The couple had been married almost 70 years and, clearly, they were still very much in love.
While the husband was in the living room, her lady friend leaned over to her hostess to say,
‘I think it’s wonderful that, after all these years, you still call your husband all those loving names.
The elderly lady hung her head.
‘I have to tell you the truth,’
she said,
‘his name slipped my mind about 10 years ago, and I’m scared to death to ask the cranky old a$shole what his name is.’

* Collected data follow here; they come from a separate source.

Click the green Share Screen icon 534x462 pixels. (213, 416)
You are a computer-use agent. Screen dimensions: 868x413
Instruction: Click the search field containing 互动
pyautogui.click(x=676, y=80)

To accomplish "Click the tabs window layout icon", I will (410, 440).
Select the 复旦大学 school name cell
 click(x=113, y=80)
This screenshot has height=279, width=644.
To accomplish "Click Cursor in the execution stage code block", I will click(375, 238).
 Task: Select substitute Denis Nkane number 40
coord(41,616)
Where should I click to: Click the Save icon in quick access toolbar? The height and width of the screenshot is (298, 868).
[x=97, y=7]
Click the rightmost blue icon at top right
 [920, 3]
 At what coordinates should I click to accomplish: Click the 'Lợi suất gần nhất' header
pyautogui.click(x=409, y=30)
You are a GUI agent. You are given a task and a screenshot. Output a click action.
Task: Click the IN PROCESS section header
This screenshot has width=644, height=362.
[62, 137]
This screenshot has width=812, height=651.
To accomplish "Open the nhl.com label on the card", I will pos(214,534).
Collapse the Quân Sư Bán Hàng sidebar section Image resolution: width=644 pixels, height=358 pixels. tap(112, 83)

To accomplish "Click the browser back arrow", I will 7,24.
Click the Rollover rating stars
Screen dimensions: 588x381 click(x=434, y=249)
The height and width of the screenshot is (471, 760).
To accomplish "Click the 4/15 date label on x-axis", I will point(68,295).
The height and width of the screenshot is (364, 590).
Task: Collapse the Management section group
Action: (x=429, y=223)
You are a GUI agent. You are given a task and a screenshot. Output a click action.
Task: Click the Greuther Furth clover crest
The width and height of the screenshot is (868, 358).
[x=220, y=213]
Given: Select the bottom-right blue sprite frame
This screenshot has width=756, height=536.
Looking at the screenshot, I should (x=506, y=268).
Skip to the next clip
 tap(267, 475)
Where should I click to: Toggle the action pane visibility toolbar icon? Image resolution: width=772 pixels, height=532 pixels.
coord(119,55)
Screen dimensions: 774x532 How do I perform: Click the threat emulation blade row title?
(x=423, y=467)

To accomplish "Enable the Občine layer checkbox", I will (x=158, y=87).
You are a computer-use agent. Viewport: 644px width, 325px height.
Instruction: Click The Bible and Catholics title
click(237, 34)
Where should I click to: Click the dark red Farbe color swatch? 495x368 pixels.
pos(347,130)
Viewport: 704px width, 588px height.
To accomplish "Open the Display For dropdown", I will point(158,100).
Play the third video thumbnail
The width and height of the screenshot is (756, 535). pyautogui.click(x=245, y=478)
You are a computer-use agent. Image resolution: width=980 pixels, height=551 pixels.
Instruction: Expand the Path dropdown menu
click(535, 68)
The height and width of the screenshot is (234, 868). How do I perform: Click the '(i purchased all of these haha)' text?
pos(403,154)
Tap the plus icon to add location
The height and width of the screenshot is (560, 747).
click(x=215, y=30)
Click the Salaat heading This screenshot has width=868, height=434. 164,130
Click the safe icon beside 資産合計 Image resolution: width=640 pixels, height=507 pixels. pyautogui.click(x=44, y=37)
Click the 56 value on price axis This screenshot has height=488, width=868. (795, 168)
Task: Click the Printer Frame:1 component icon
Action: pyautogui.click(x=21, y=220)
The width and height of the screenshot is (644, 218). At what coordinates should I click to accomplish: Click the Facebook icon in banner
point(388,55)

Little Johnny and Susie were about to go into his apartment and before he could open his door,
Little Johnny said,
“Wait a minute, I can tell how a man makes love by how he unlocks his door.”
Susie says, “Well, give me some examples.”
Little Johnny proceeds to tell him,
“Well, the first way is, if a guy shoves his key in the lock, and opens the door hard, then that means he is a rough lover and that isn’t for me.
“The second way is if a man fumbles around and can’t seem to find the hole, then that means he is inexperienced and that isn’t for me either.”
Then Susie said,
“So, how do you unlock your door?”
Little Johnny proceeds to say,
“Well, first before I do anything else, I lick the lock.”

An elderly woman wants half a head of lettuce at a grocery store, so she tells the young man at the checkout,
“I would like to buy half a head of lettuce.”
The young man says, “I’m sorry we only sell whole heads of lettuce.”
The old woman says, “Well you see I’m old, and I don’t eat very much, and so when I buy a whole head of lettuce, the other half usually goes to waste. Would you ask your supervisor
if there is something he could do?”
The young man, rolls his eyes, lets out a sigh, and walks into his supervisors office.
“Hey, some dumb old hag wants to buy half a head of lettuce…”
His supervisor looks up from his desk and is shocked to see the elderly woman had followed the young man.
She’s right behind him at the door and heard what he said.
The young man turns around, sees her, realizing his mistake blurts out,
“But this beautiful young lady would like to buy the other half of that head of lettuce, so it works out, right?” Everything is worked out, the elderly woman leaves happily, and the supervisor says,
“That was close. You’re pretty quick on your feet. Where you from?”
The young man says, “Oh, me? I’m from Canada, but I left because it’s just filled with hockey players and prost!tutes.”
The supervisor, crosses his arms and says, “Hey, my wife is from Canada!”
The young man responds, “Oh that’s wonderful… what team does she play for?”

Suddenly , the door opened slowly and a man crept into the room on four legs.
His mouth was full with pieces of colored plastic.
He was holding strange objects in his hands.
He was dragging cables along behind himself.
The doctor was glad because of the visit and exclaimed,
“And what do we have here, a little snake? Come to Uncle Doctor, my snake…”
The man shook his head.
“Oh, sorry, I didn’t notice your legs. You’re a dragon, right?” The man shook his head again angrily.
“Sorry… a worm?” The visitor spitted out the plastic pieces.
“Go to hell, you idiot! I’m the system administrator and I came to change your LAN cable!”

A hitchhiker is taken by an elderly couple in an RV.
During the trip, the husband, driving the vehicle, says “152”, and the couple laughs.
Then the wife says “365” and they also laugh.
The hitchhiker then asks “What’s the deal with these numbers?”
The old man replies:
“We’ve been telling each other jokes for such a long time that we memorized and numbered them all, and now only refer to them by numbers.”
A few minutes after hearing that, the hitchhiker says “984”, and the couple heartily laughs for quite some time.
The hitchhiker asks “Is it that funny?”
The old man replies
“No, but it’s the first time we’ve heard this one!”